Gaming and Hands-on with BenQ Zowie XL2546K

The BenQ Zowie XL2546K gave us a few surprises when we sat down for some gaming. After our calibration (see our recommended settings above), we wondered how our contrast setting, which seemed extreme, would look. The answer is very good. Though the panel doesn’t show great native contrast, changing the gamma from 3 to 4 and lowering the contrast slider makes a huge difference in color saturation and shadow depth. Those tweaks made the BenQ equal to the better IPS screens we’ve reviewed.

The second, and greater, surprise came via the XL2546K’s blur reduction feature that BenQ calls DyAc+. Blur reduction usually means a brightness reduction, but BenQ managed to avoid this pitfall with some clever engineering. We measured the two DyAc+ settings (High and Premium) with the brightness control set to the same value, and light output did not change. This is a first in our experience. 

This is the first monitor we’ve played on where the backlight strobe produced better motion resolution and video processing quality than Adaptive-Sync. FreeSync and G-Sync both worked perfectly with two systems: one equipped with a GeForce RTX 3090 and the other a Radeon RX 5700 XT. Frame rates were maxed at 240 frames per second (fps) in all the games we played, so tearing did not occur, even with Adaptive-Sync off. Since there’s no reduction in brightness, we recommend using DyAc+ instead of Adaptive-Sync. And that’s something we thought we’d never say.
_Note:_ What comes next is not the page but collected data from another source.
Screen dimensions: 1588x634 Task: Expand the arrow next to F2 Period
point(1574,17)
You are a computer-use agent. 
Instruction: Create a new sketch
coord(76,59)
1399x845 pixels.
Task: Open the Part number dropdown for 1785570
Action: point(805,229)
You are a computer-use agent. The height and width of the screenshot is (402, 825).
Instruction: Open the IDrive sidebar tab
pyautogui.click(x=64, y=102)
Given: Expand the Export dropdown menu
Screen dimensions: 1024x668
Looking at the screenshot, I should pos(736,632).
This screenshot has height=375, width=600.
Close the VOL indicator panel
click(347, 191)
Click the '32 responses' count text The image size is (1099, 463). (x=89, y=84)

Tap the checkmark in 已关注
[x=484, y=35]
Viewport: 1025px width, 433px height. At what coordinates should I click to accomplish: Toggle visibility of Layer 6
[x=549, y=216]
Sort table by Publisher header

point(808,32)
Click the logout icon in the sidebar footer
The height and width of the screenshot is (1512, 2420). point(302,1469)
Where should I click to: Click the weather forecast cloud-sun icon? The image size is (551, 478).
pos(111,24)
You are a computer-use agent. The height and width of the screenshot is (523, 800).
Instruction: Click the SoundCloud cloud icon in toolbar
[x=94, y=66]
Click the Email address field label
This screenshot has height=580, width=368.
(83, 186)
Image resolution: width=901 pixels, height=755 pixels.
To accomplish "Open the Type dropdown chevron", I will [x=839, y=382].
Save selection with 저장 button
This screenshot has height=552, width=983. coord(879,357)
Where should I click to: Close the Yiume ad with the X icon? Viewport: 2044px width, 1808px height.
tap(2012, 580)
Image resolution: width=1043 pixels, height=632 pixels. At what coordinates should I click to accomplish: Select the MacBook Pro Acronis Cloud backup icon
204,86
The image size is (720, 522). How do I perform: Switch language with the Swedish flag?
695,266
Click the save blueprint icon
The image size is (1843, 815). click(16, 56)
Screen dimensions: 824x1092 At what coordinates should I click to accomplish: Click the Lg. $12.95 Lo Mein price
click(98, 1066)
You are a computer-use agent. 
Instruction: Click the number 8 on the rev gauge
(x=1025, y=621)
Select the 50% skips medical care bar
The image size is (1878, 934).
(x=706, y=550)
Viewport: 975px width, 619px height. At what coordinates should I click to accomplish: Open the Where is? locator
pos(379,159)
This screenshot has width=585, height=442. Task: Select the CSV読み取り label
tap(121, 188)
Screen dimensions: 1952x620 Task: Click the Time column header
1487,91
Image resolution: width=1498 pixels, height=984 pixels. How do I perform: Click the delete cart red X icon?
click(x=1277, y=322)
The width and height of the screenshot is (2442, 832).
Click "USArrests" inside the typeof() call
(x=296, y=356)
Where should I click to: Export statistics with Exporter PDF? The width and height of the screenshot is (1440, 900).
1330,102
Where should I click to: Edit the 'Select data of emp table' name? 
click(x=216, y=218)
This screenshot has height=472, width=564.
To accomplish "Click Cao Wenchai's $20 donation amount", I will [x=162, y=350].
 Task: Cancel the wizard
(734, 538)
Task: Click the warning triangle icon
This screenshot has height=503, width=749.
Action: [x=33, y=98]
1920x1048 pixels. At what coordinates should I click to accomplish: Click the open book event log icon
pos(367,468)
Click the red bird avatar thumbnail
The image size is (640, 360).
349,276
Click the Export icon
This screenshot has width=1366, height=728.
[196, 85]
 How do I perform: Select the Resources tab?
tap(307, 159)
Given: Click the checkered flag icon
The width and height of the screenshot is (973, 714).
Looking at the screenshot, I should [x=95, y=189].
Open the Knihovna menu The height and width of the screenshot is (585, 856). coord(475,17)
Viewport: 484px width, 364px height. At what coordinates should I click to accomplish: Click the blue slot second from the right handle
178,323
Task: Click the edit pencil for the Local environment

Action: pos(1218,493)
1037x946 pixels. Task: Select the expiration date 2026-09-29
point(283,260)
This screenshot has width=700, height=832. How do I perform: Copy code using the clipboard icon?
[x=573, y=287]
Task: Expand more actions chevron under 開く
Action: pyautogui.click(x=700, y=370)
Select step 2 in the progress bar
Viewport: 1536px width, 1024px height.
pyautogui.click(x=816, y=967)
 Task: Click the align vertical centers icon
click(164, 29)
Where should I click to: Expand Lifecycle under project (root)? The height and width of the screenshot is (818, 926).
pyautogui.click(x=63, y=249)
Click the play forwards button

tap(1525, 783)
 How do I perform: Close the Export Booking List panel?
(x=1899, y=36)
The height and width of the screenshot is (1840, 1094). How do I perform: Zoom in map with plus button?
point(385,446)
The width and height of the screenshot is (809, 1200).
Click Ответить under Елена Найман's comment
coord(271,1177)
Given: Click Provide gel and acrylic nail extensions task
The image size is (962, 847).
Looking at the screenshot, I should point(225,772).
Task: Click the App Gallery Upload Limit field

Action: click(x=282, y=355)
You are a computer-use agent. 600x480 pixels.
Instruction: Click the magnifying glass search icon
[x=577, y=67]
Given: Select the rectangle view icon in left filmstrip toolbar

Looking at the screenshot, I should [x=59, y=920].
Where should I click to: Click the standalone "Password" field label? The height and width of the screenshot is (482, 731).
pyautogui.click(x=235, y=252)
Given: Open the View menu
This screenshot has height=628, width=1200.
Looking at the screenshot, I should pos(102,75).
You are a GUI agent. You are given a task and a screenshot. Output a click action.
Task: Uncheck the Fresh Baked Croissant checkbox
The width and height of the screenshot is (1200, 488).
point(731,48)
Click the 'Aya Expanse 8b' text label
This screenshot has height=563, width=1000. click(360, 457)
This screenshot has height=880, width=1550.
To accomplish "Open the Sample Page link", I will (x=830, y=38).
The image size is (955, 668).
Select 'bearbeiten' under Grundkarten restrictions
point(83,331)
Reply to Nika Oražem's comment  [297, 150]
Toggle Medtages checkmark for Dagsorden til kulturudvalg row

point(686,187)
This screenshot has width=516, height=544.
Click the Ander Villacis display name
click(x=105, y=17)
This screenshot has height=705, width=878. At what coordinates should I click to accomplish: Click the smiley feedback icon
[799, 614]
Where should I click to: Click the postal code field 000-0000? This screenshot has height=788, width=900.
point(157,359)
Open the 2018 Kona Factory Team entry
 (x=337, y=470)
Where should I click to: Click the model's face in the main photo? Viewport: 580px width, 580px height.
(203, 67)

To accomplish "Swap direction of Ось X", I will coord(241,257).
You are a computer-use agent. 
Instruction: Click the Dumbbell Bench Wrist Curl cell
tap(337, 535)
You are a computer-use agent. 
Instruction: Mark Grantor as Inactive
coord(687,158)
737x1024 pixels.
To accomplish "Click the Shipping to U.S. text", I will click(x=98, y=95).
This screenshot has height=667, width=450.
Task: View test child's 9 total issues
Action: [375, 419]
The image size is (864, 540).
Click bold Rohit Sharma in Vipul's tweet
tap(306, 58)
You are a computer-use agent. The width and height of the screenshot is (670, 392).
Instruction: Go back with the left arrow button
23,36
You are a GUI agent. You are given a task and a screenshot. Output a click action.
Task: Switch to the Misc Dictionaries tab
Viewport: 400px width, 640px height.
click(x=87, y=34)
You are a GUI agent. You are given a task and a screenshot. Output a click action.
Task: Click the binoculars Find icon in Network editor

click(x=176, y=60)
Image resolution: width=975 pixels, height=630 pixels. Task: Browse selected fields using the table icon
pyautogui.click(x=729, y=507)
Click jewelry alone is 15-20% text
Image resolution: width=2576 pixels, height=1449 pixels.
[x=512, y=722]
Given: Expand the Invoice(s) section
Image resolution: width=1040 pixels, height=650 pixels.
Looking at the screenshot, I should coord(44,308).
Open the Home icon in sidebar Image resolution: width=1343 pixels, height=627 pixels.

In either case, input lag was a complete non-issue. There are gamers who prefer using backlight strobes instead of Adaptive-Sync because they believe input lag is lower. We can’t confirm this with testing, but at 240 Hz, but no one is going to perceive a 1ms or 2ms difference. When you think about a control input, the BenQ Zowie XL2546K responds. It is certainly fast and responsive enough for competitive gaming. And DyAc+ is the best implemented backlight strobe we’ve seen yet.

Color and contrast are excellent for gaming. With a little bonus saturation in the primary colors, on-screen environments are vibrant and three-dimensional. There is plenty of light output to compliment the darker gamma we chose, and the resulting picture is much better than the test numbers suggest. This is also an unusual thing in our experience, but there’s no denying that the BenQ Zowie XL2546K plays games well and looks great doing it.

It also looks great performing workday tasks. Some might prefer higher pixel density but at 25 inches, there are 89 pixels per square inch, which is enough to resolve small fonts and details. Photo editing isn’t this monitor’s strong suit, but its accuracy is sufficient for the demands of color-critical work. The XL2546K is a solid all-around display.